WHO WANTS TO TEST A VIAL FOR ME? i'll send you one vail so you can inject and get an IGF test done. Then we will post your results here so the rest of the brothers can see. I dont care who it is. I would rather send it to a brother who i have known for a little bit but as long as this person is going to get the test done ASAP when they receive the vial.

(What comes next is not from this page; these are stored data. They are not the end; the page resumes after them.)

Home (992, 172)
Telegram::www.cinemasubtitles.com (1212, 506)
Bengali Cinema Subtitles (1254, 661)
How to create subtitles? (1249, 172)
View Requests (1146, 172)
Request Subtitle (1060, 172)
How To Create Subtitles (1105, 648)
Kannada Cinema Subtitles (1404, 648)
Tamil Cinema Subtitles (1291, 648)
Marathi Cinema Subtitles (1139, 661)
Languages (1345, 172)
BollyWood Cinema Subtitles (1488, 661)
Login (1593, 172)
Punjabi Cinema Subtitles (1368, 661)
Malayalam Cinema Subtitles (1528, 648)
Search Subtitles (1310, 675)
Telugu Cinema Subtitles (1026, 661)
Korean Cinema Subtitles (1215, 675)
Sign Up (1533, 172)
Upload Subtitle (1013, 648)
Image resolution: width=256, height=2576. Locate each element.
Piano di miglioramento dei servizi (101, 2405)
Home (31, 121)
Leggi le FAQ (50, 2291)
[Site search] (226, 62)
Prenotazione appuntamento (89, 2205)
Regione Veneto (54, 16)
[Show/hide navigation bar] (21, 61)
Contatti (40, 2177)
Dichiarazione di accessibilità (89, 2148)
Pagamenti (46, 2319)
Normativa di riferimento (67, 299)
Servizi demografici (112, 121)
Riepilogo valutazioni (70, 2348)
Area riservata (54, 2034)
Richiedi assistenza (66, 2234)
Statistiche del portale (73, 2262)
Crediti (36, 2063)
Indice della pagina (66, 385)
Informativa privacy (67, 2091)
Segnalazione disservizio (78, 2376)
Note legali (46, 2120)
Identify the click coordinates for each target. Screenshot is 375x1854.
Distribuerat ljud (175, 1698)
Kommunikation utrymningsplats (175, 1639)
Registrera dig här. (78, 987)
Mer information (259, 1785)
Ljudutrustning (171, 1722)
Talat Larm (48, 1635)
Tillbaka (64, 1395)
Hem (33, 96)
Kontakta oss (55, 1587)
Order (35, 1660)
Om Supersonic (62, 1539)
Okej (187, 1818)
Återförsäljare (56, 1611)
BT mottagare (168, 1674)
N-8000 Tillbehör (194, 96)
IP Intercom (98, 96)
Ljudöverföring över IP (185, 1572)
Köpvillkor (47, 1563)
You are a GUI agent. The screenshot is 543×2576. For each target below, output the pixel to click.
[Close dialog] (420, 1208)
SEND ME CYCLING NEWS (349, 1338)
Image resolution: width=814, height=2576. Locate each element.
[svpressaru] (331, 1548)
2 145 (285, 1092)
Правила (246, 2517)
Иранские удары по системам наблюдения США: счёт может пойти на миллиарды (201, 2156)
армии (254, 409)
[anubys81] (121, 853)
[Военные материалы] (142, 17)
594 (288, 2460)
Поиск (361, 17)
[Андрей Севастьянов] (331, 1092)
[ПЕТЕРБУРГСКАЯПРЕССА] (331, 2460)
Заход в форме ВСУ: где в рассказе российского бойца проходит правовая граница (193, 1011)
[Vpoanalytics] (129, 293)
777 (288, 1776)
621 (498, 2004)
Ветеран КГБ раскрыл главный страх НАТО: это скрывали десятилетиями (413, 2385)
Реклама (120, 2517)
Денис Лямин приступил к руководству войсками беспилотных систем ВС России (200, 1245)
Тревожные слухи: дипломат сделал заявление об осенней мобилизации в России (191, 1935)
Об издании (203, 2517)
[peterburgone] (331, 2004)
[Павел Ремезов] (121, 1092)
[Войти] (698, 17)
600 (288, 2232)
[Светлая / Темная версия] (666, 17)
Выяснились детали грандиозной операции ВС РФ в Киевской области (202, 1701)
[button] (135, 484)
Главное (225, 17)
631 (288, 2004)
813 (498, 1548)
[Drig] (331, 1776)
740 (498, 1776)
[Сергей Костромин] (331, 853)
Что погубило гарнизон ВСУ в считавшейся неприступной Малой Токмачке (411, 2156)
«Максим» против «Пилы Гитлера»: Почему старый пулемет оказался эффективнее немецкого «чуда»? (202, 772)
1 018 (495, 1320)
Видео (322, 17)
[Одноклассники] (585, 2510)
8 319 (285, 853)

Anyways guys let me know if anyone is interested. I think its about time that the ripnovous IGF-Lr31 get tested.

Respect,
 Cranium


----------



## Spongy (Nov 12, 2012)

I can test it for you if you'd like.  I've done a previous LR3 test and will follow the same protocol I used before so we can compare this stuff to the stuff from GWP.


----------



## cranium85 (Nov 13, 2012)

awsome sounds good spongy, will pm u as soon as i receive it, should be like a week or two


----------



## SFGiants (Nov 13, 2012)

You have to be on it awhile;le to test it 1 vial isn't going to do it, unless I'm misinformed but I swore I heard that many times.


----------



## Spongy (Nov 13, 2012)

that's how it is with something like HGH that raises your levels gradually over time.  IGF LR3 is the actual IGF, so it enters your system as soon as you inject.  Rather than raise IGF via some proxy, it raises the level because it is the actual substance.  IGF levels should be elevated almost immediately post injection and continue to rise for the first couple of hours, then start the decline at the 3 hour mark.  While it is true that running an extended cycle before getting tested may result in higher levels, an IGF test comparison between before and after values should be an indication as to whether or not the product is quality.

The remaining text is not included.